Another volatile day on Wall Street ended Wednesday with the major stock indexes far from their session lows but still beaten down by an array of data that once again raised concerns of a global economic slowdown and left investors jittery.

All three major indexes closed lower. The Dow Jones Industrial Average closed down 186 points, or 1.06%, to 17427. The S&P 500 was down 11 points, or 0.58%, at 2011. The Nasdaq was down 22 points, or 0.48%, at 4639.

The closing figures were a significant rebound from earlier lows, when the Dow, for instance, had fallen more than 340 points.

A disappointing December retail sales report was perhaps the biggest shock to the market, coming in well below expectations and sending futures sharply lower ahead of the opening bell.

The Commerce Department reported retail sales saw a 0.9% decline in December, the biggest drop since January 2014 and a steeper drop than the 0.1% fall Wall Street expected. Excluding the volatile autos segment, sales fell 1%, its biggest drop since March 2009, while economists expected sales in this segment to hold steady for the month.

Investors also got a mixed read on U.S. import and export prices for December.

The Labor Department reported import prices dropped 2.5% in December, the biggest decline since December 2008, while Wall Street expected a steeper drop of 2.9% for the month. Meanwhile, export prices fell 1.2% in December, the biggest decline since June 2012, steeper than the 1% fall economists forecast.

Less-than-stellar bank earnings Wednesday from J.P. Morgan Chase (NYSE:JPM) and Wells Fargo (NYSE:WFC), two of the largest U.S. banks, didn’t help matters.

J.P. Morgan said its fourth-quarter profit and revenue fell as the firm faced a one-time $990 million legal costs. Results missed Wall Street expectations, sending shares down 3.7%. Wells Fargo & Co. said fourth-quarter net income rose 1.8% on the back of stronger loan growth. Quarterly revenue beat expectations, yet shares fell 0.67%.

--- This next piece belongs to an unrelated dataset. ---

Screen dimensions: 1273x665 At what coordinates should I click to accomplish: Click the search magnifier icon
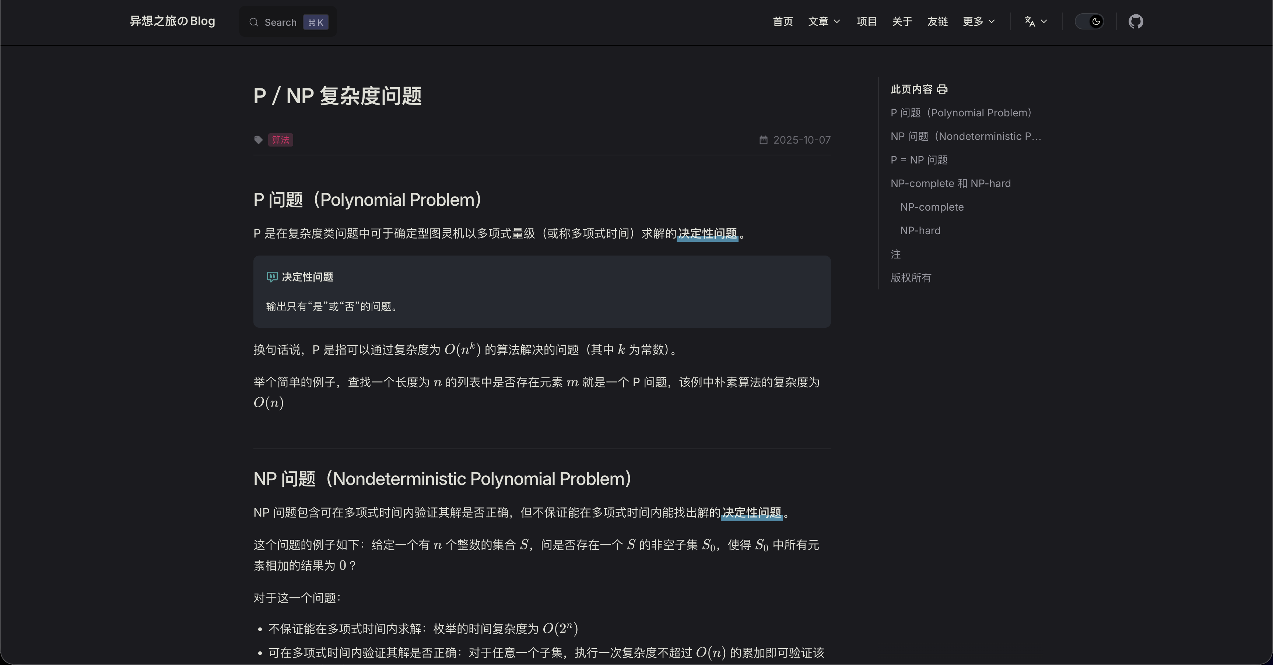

Turning away from riskier stocks, investors sought refuge in safer assets such as U.S. government bonds. The yield on the 10-year Treasury note dropped to 1.792% from 1.890% on Tuesday. On Wednesday, the yield on the 30-year bond hit as low as 2.375%, breaking the 2.439% set in July 2012, which had been the lowest intraday yield for the maturity on record.

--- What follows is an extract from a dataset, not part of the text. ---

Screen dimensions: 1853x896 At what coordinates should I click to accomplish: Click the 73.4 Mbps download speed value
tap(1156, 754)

Solid recent labor reports, with the economy adding well more than 200,000 new jobs each month as the headline unemployment rate has fallen to its lowest level in six years, combined with rapidly falling energy prices had led economists to predict that consumer spending would pick up significantly in the last quarter of 2014.

“The results were disappointing, and were weak even after accounting for the huge plunge in gasoline prices,” Stuart Hoffman and Gus Faucher, economists at PNC Financial Services said. “The new data indicate that the holiday season was an OK one, but not great,” the economists said.

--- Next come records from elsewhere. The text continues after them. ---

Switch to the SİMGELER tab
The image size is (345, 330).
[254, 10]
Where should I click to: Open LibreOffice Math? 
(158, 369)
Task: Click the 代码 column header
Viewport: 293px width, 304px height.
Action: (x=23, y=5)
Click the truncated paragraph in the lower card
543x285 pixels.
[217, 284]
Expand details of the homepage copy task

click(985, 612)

All of which raises new concerns about the strength of the momentum of the ongoing U.S. recovery. The disappointing retail sales report came a day after the World Bank cut its outlook for global growth in 2015.

Stock markets have been increasingly volatile in recent days as investors respond to mixed data and try to determine where the global economy is headed.

Stocks ended lower on Tuesday after swinging wildly during the session. The Dow fell 0.2% to 17613.68 and the S&P declined 0.3% to 2023.03.

In commodity markets, crude-oil futures fell 1.3% to $45.29 a barrel. Gold futures added 0.5% to $1239.90 an ounce. Copper prices hit a 5 1/2 -year low on Wednesday.